RP: In addition to Untitled, version Minas Texas, “Longilonge” (2019–20), your exhibition at Ballroom Marfa (and your first U.S. museum show), featured a suite of wall-hung works made from bronze integrated with feathers and hair. Could you explain the choice of materials and forms in these pieces? What sorts of emotions do you think are projecting from them?
SP:
The bronze forms in the installation Ão-Ão (2015–17) were cast from ceramic sculptures in order to obtain a malleability that would accommodate elements made from other materials, such as hair and feathers, in unison and in dialogue with each other. It is a synthesis of materials that I have worked with throughout my career, familiar to my imagination and capable of unveiling corporal, material, and visual situations. They are like entities, a quasi-body, with erotic and spiritual dimensions. I realize that I am always adding different materials, the soft to the hard, the ephemeral to the perennial, the mundane to the sublime.

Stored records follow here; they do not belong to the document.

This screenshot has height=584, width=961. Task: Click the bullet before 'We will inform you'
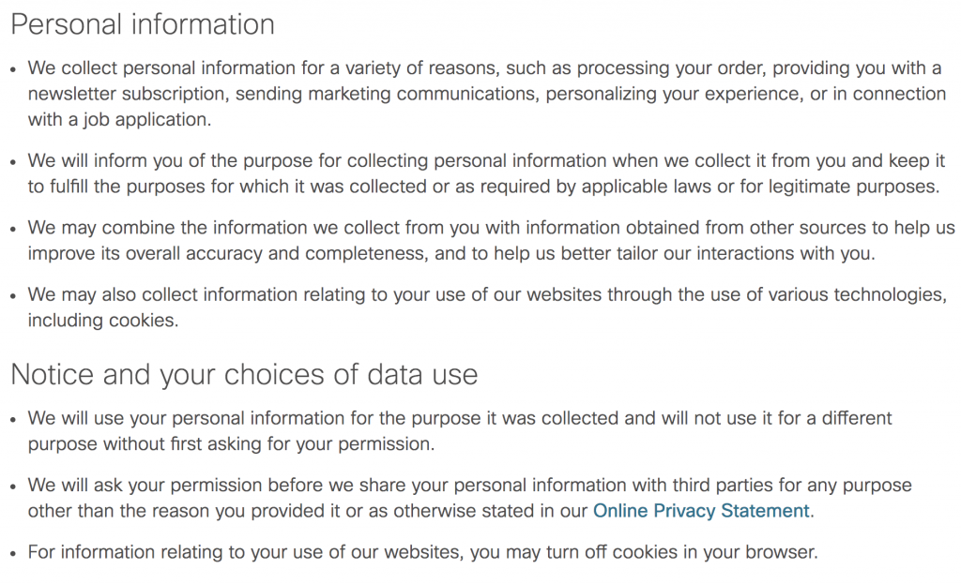tap(14, 163)
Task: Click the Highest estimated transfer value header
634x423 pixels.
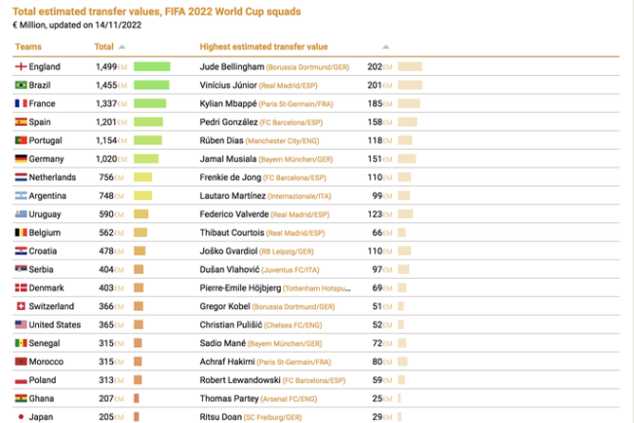Action: pos(263,47)
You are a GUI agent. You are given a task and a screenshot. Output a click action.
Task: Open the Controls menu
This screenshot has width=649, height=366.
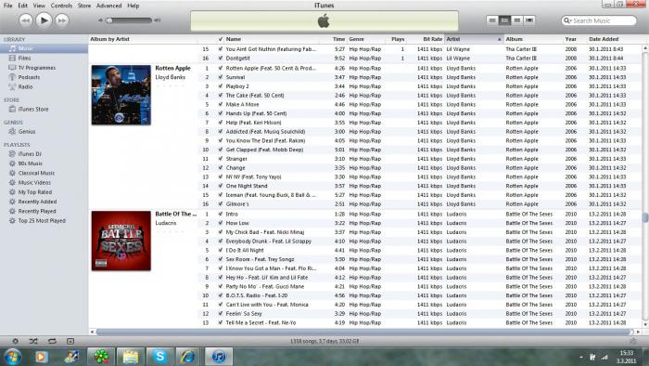[x=61, y=6]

Ão-Ão, 2015–17. Bronze, feathers, and hair, 101.6 x 66 x 61 cm.; 63.5 x 55.9 x 66 cm.; and 81.3 x 66.2 x 45.7 cm. Photo: Alex Marks

RP: Your work requires skill and expertise in the handling of these different materials. Do you make everything yourself? Have you worked with specialized assistants over the years?
SP: I have very recently taken on full-time assistants in the studio. Before, I used to rely on the help of friends whenever it was needed or on the occasional assistant for a specific project.

RP: Are there any materials that you’ve experimented with that didn’t work well or that produced unexpected surprises?
SP:
There are always unexpected surprises when working with different materials. To this day, working with the ink produced from the Jenipapo fruit, which I use in drawings, is still revealing, in both pleasant and unpleasant ways.

Untitled, from the series “Sonhíferas,” 2020–23. Oil on canvas, installation view. Photo: Markus Tretter, © Solange Pessoa, Kunsthaus Bregenz, Courtesy the artist and Mendes Wood DM

RP: Is there anyone in particular who helped facilitate your artistic practice? Who would you identify as your artistic influences?
SP:
I am not able to name specific people, apart from the artists with whom I shared a collective studio in my youth—we all helped each other in that period. Reading and following the art criticism produced in Brazil in the 1980s and ’90s, my formative years, provided me with insight and critical independence. I was a teacher for a very long time, and teaching allowed me to develop a better understanding of time. I did not make much money, but I had time for my work and time to study the constructive and existential processes of artists. Teaching also deepened my knowledge of art history and made me a better human being.

My artistic references have always been Oswald de Andrade, João Guimarães Rosa, Carlos Drummond de Andrade, Glauber Rocha, Hélio Oiticica, Lygia Clark, Maria Martins, Tarsila do Amaral, Tunga, Aleijadinho, poetry, cinema, anthropology, archaeology, philosophy, Surrealism, the Baroque, and the tropicália. Belo Horizonte, where I live and work, is surrounded by Niemeyer’s architecture, which activates its urban spaces with beauty and poetry. Burle Marx has always been a reference, with his beautiful gardens and his spatial, botanical thoughts. Together, their environments create powerful
visual and structural demands.

Installation view at Kunsthaus Bregenz, 2023–24. Photo: Markus Tretter, © Solange Pessoa, Kunsthaus Bregenz, Courtesy the artist and Mendes Wood DM

RP: What are your future plans? Your artistic dreams?
SP: To carry on with those projects that already exist as maquettes and to complete the many films that are scripted on paper and in my mind. Also, to build a studio where I can produce projects on an even larger scale, where I will be able to house my thoughts and ideas, where I can store materials, archives, dreams, and desires, and the madness of art.